§ **TEXT SECTION**
---*---

Kranj, Slovenia President Bush claimed progress Tuesday in his legacy-shaping drive to stop Iran from developing a nuclear bomb, winning European promises to tighten pressure on Tehran with U.N. sanctions and possibly other new penalties.
Bush, attending the final United States-European Union summit of his presidency, is working against time to secure one of the top foreign priorities of his presidency: halting Iran's presumed ambition to join the global club of nuclear-armed nations and vastly increase its influence and reach.
"If they end up with a nuclear weapon, the free world is going to say, 'Why didn't we do something about it at the time, before they developed it?"' Bush said at the opening of a weeklong farewell tour of Europe.
"Now is the time for there to be strong diplomacy," he said.
Oil-rich Iran has been barely pinched by the sanctions imposed so far by the United Nations and a solo U.S. effort to crimp Iran's vast overseas financial operations. The U.S. penalties have had a ripple effect, though, with international banks scaling back their dealings with Iran.
Still, Iran has not only continued enriching uranium, producing material that could be used to power an electricity plant or make a nuclear bomb, but has expanded and improved its program
Since severing ties with Iran nearly three decades ago, Washington has had little leverage with Tehran. It needs cooperation from other nations that have meaningful economic ties to Tehran, a major energy supplier, to make any threats real.
Bush appeared to get closer to that goal in three hours of talks with leaders of the European Union, a political and economic coalition of 27 countries.

---*---

§ **MATERIAL PROVIDED**

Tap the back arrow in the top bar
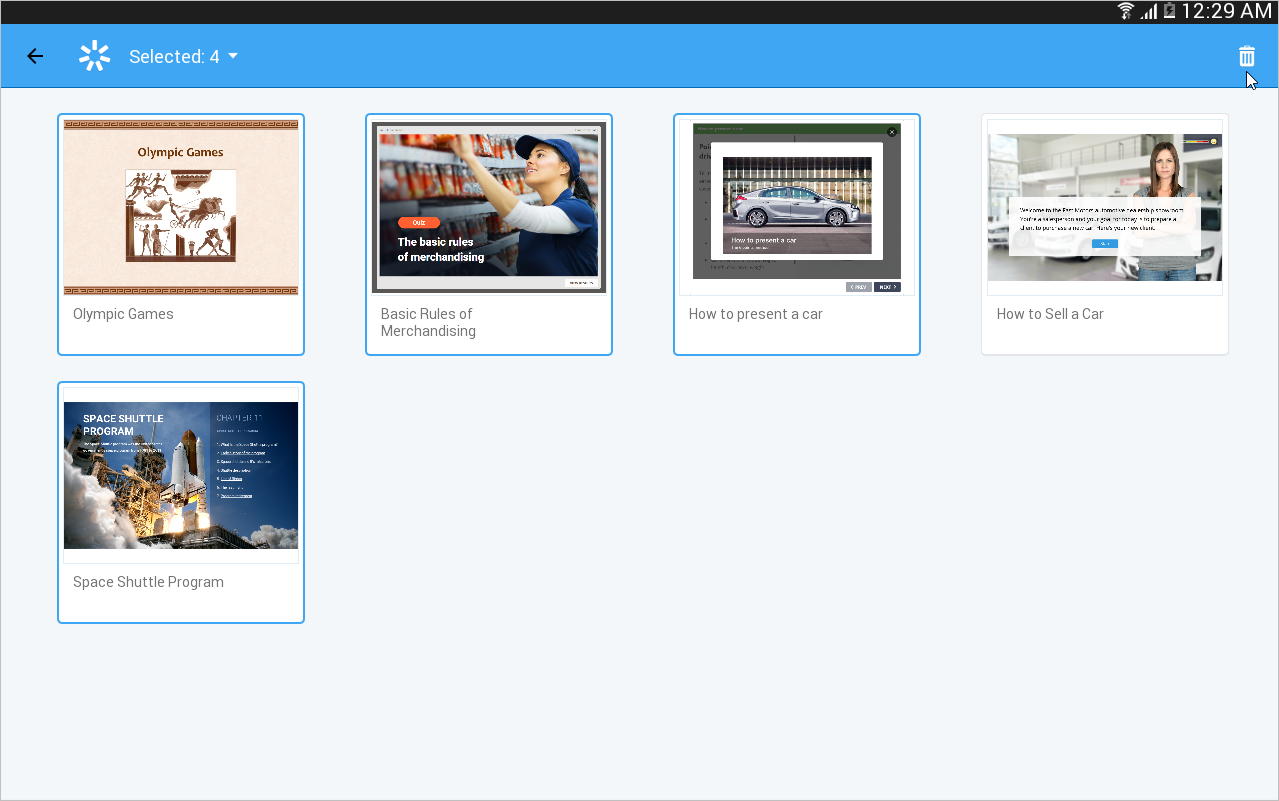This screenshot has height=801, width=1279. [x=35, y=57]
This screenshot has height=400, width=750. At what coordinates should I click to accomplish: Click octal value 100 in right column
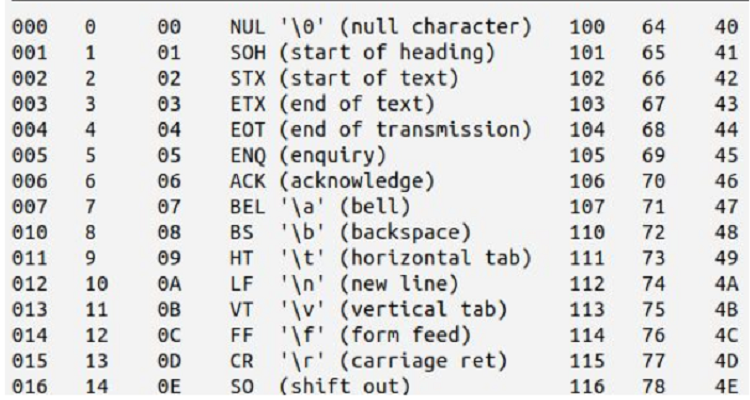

---*---

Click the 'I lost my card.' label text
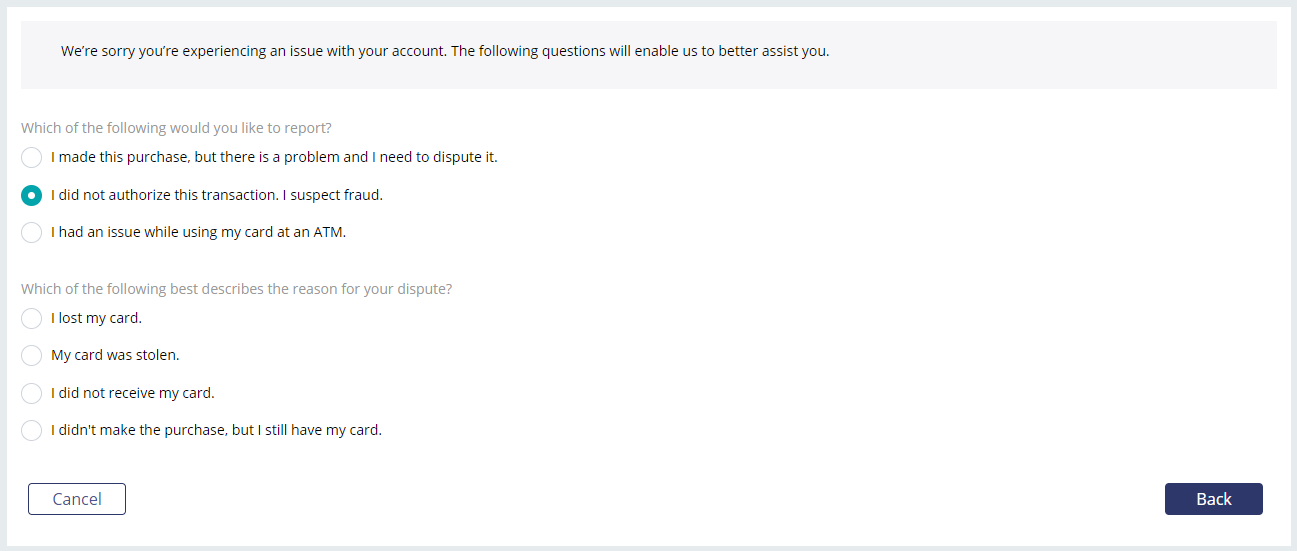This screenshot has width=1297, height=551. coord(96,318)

---*---

§ **BRIEF A**
According to the article about Bush's Iran talks, how many countries belong to the European Union?
§ **BRIEF B**
Translate this sentence from the article about Bush's Iran talks into Spanish: "Since severing ties with Iran nearly three decades ago, Washington has had little leverage with Tehran."
§ **BRIEF C**
From the article about Bush's Iran talks, copy the stretch from "Kranj, Slovenia President" through "other new penalties." word for word.

§ **EXPECTED ANSWER A**
27

§ **EXPECTED ANSWER B**
Desde que rompió relaciones con Irán hace casi tres décadas, Washington ha tenido poca influencia sobre Teherán.

§ **EXPECTED ANSWER C**
Kranj, Slovenia President Bush claimed progress Tuesday in his legacy-shaping drive to stop Iran from developing a nuclear bomb, winning European promises to tighten pressure on Tehran with U.N. sanctions and possibly other new penalties.